- Traghan Location in libya
- Coordinates: 25°55′24″N 14°25′14″E﻿ / ﻿25.92333°N 14.42056°E
- Country: Libya
- Region: Fezzan
- District: Murzuq
- Time zone: UTC+2 (EET)

= Traghan =

Traghan or Traghen and Turaghan (تراغن) is a small town in the Murzuk Desert in Murzuq District in southwest Libya. It is located east of Murzuk and Zizau. A good high road is said to link Traghan to Zizau in the west, with frequent encrustations of salt.

The word is of Toubou (Gara'an) origin and is pronounced Taraghan or Turaghan both correct, with three syllables: Tu or Ta means "land," ra refers to "inhabitants," and ghan means "small." Altogether, Turaghan or Taraghan translates to “inhabitants of the small land.”

==History==
Traghan was founded by the Saifawa dynasty around the 13th century, a remarkable feat as Traghan lies 1,380 kilometres from Njimi, the Saifawa capital. The Saifawa were said to have "gained control of the Fezzan by establishing a post in the oasis of Traghan about twenty miles east of modern Murzuk and some seventy miles west-south-west of ancient Zawila."

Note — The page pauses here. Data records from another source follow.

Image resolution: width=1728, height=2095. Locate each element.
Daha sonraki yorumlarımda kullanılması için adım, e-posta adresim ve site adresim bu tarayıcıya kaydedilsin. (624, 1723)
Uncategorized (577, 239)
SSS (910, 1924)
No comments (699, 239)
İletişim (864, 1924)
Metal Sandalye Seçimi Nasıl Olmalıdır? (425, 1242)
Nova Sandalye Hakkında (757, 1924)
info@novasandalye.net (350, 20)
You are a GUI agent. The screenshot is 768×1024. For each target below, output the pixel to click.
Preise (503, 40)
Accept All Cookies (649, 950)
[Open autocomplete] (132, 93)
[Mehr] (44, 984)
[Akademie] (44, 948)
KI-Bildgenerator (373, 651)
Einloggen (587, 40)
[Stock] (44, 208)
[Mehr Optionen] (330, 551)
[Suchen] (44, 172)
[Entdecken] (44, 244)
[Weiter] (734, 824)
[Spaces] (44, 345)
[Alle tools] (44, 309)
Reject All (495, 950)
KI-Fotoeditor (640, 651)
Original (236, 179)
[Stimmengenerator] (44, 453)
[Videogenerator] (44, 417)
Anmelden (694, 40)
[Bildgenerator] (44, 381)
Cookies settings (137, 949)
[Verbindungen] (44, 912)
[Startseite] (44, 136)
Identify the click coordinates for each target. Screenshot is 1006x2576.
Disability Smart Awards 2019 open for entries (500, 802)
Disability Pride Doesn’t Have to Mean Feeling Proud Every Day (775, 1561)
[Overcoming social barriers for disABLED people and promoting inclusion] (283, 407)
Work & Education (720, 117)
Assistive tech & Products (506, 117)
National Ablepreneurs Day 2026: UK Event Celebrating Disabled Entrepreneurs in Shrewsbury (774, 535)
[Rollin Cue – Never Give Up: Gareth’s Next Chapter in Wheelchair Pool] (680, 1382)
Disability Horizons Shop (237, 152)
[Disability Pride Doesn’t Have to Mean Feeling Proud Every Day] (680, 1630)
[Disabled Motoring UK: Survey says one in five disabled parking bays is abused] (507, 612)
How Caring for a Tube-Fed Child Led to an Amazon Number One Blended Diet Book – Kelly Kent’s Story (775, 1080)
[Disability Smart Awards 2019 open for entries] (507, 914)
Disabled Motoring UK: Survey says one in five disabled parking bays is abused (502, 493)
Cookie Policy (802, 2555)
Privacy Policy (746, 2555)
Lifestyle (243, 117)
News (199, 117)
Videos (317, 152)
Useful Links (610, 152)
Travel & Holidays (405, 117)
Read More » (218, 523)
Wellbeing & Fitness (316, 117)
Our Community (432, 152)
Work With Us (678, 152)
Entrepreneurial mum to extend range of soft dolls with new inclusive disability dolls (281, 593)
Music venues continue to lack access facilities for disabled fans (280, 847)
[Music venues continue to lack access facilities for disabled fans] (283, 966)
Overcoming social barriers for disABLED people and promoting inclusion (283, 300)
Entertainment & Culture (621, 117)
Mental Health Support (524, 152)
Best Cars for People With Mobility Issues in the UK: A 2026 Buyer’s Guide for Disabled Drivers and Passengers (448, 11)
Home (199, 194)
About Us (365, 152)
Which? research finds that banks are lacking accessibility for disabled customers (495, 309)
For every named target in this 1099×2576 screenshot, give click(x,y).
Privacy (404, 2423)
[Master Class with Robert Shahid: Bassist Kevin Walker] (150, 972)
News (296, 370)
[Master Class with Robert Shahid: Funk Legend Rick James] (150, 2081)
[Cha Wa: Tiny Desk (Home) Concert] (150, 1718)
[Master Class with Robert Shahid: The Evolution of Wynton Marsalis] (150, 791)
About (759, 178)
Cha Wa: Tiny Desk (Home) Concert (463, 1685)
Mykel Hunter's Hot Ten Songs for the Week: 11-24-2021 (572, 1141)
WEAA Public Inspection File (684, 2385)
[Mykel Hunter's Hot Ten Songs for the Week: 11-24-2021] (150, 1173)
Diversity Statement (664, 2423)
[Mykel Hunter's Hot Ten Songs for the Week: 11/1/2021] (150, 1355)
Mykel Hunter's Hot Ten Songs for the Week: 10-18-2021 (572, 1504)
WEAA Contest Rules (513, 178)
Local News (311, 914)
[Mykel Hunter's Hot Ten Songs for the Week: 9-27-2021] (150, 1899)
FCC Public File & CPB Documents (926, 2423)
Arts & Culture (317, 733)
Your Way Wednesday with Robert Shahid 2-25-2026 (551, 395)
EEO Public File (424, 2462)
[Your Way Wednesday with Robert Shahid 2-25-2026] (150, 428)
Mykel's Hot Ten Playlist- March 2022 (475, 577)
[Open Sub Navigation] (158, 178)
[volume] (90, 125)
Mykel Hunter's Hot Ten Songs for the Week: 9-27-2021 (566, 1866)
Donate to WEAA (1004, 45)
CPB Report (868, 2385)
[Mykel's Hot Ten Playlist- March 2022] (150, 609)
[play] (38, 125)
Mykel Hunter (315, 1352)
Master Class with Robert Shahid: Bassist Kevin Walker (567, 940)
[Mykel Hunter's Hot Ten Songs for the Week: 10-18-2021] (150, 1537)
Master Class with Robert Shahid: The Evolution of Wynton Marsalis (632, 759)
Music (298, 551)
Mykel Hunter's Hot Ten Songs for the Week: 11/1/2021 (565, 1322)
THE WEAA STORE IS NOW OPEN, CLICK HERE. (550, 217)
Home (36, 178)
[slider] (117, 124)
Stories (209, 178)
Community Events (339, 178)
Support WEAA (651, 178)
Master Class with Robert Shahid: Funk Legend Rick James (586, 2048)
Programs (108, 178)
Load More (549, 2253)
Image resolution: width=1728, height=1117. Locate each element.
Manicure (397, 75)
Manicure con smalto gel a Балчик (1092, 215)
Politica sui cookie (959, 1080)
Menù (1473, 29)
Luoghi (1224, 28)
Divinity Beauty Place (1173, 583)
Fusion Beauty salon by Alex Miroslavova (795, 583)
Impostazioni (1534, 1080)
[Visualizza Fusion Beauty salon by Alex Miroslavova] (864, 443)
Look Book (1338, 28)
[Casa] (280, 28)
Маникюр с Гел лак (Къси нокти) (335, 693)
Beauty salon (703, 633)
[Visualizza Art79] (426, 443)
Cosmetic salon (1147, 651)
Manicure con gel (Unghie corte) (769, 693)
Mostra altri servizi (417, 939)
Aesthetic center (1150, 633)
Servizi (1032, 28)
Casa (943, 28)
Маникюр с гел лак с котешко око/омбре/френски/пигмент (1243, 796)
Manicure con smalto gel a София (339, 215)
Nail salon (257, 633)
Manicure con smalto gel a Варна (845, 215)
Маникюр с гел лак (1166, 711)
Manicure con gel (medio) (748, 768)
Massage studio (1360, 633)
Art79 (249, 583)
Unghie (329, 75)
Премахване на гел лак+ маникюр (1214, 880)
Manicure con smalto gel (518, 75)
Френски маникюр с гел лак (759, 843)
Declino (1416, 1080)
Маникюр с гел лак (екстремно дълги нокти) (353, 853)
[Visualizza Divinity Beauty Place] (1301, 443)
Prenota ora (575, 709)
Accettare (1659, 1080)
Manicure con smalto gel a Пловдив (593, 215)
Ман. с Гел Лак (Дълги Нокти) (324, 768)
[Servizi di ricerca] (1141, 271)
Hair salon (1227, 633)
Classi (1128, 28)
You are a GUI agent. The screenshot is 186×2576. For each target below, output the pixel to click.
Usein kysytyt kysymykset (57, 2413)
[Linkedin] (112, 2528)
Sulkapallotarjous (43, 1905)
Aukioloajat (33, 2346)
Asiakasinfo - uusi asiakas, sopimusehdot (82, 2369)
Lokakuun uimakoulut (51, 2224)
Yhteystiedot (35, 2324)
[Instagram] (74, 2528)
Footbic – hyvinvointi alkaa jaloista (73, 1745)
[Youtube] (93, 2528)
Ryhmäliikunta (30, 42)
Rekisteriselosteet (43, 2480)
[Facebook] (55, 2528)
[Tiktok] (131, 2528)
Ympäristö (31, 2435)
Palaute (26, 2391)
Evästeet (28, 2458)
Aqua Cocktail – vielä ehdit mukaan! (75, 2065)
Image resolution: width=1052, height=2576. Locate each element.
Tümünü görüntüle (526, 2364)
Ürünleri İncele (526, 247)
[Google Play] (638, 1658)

Traghan was approached by western explorers on 29 November 1822. In the late 1820s, Traghan was described as formerly as considerable a place as Murzuk; And was, about sixty years ago, the residence of a sultan, who governed eastern Fezzan. It was described as being in a flat, desert plain, with gardens and date groves. It contained four mosques with small mud minarets and houses that were mostly large but in ruin. The population in the late 1820s was estimated to be 500-600 but it had previously been far more populous. Major Denham noted that the people of Traghan were exceptionally skilled in carpet making and their carpets rivaled those of Constantinople. Hugh Murray later noted its fine carpets in the early 1850s.

The town was the site of a battle between the Libyan National Army and Chadian militants in 2018 during the Second Libyan Civil War.